Thailand's national government organisation is divided into three types: central government (ministries, bureaus and departments), provincial government (provinces and districts) and local government (Bangkok, Pattaya, provincial administrative organisations, etc.).

A province, as part of the provincial government, is administered by a governor (ผู้ว่าราชการจังหวัด) who is appointed by the Minister of Interior. Bangkok, as part of the local government, is administered by a corporation called Bangkok Metropolitan Administration. The corporation is led by the Governor of Bangkok (ผู้ว่าราชการกรุงเทพมหานคร) who is directly elected by the citizens of Bangkok.

The provinces are named after their original main city, which may not necessarily still be the most populous city within the province today. Also, in several provinces the administration has been moved into a new building outside the city.

==History==

===Before 1892===
Many provinces date back to semi-independent local chiefdoms or kingdoms, which made up the Ayutthaya Kingdom. The provinces were created around a capital city (mueang) and included surrounding villages or satellite towns. The provinces were administered either by a governor, who was appointed by the king or by a local ruling family, who were descendants of the old kings and princes of that area and had been given this privilege by the central king. De facto the king did not have much choice but to choose someone from the local nobility or an economically strong man, as against these local power groups the administration would have become impossible. The governor was not paid by the king, but instead financed himself and his administration by imposing local taxes himself. Every province was required to send an annual tribute to Bangkok.

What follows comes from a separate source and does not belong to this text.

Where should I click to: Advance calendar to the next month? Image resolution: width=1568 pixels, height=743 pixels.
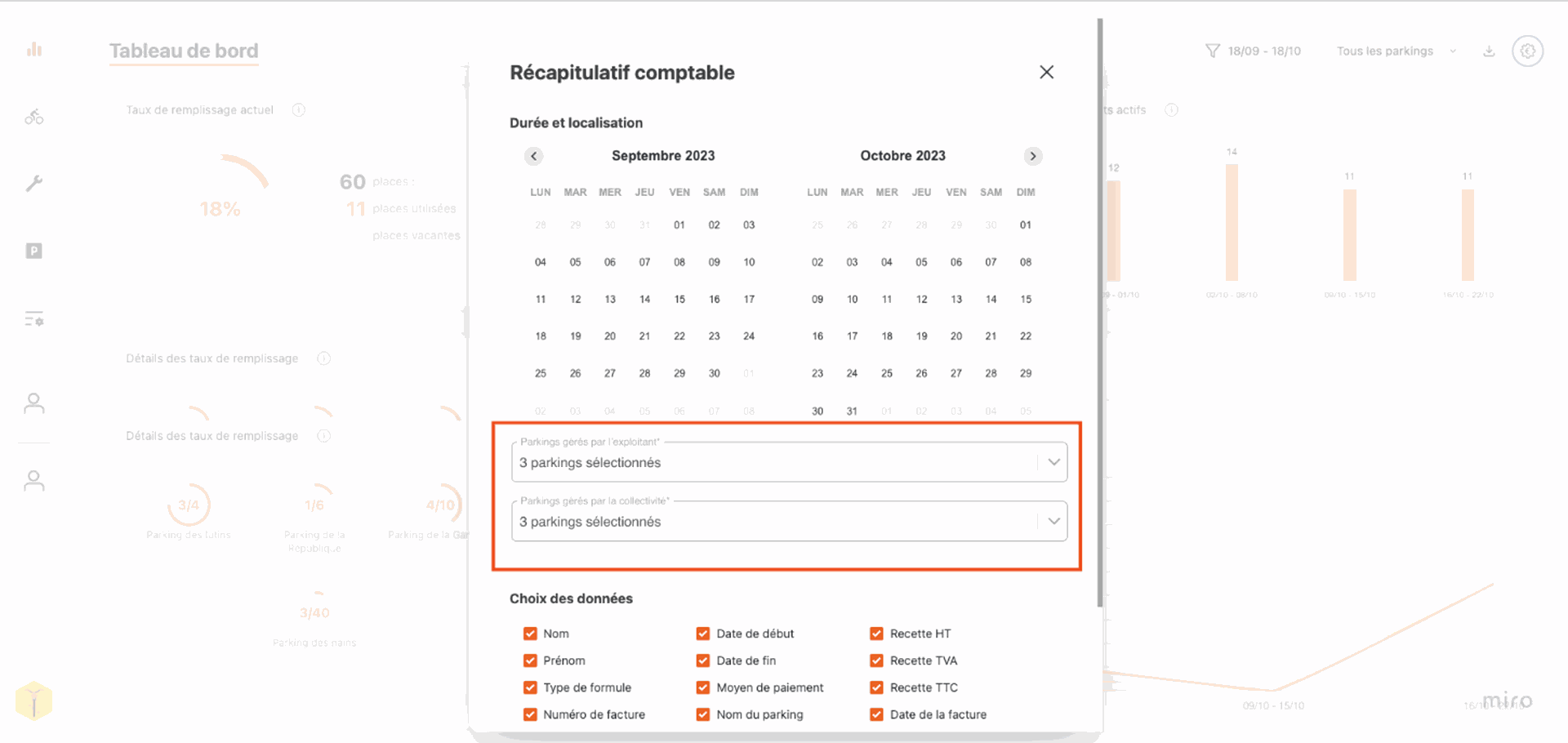click(x=1033, y=156)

The provinces were divided into four different classes. The first-class were the border provinces. The second-class were those that once had their own princely house. Third-class were provinces that were created by splitting them from other provinces. Fourth-class were provinces near the capital. Additionally tributary states like the principalities of Lan Na, the Laotian kingdoms of Vientiane and Luang Prabang, Cambodia, or the Malay sultanate Kedah were also part of the country, but with more autonomy than the provinces. In this Mandala system the semi-independent countries sometimes were tributary to more than one country.

New provinces were created when the population of an area outgrew the administration, but also for political reasons. If a governor became too dominant in a region former satellite cities were elevated to provincial status, as was the case with Maha Sarakham province.

Reforms of the provincial administration started in the 1870s under increased pressure from the colonial states of the United Kingdom and France. Agents were sent, especially to border areas, to impose more control on the provinces or tributary states.

===Administrative reform of 1892===

Map of Siam in 1900

At the end of the 19th century King Chulalongkorn reformed the central government. In 1892 the ministry, which previously had many overlapping responsibilities, was reorganized with clear missions as in Western administrations. Prince Damrong Rajanubhab became minister of the Ministry of the North (Mahatthai), originally responsible for the northern administration. When the Ministry of the South (Kalahom) was dissolved in 1894, Prince Damrong became Minister of the Interior, responsible for the provincial administration of the whole country.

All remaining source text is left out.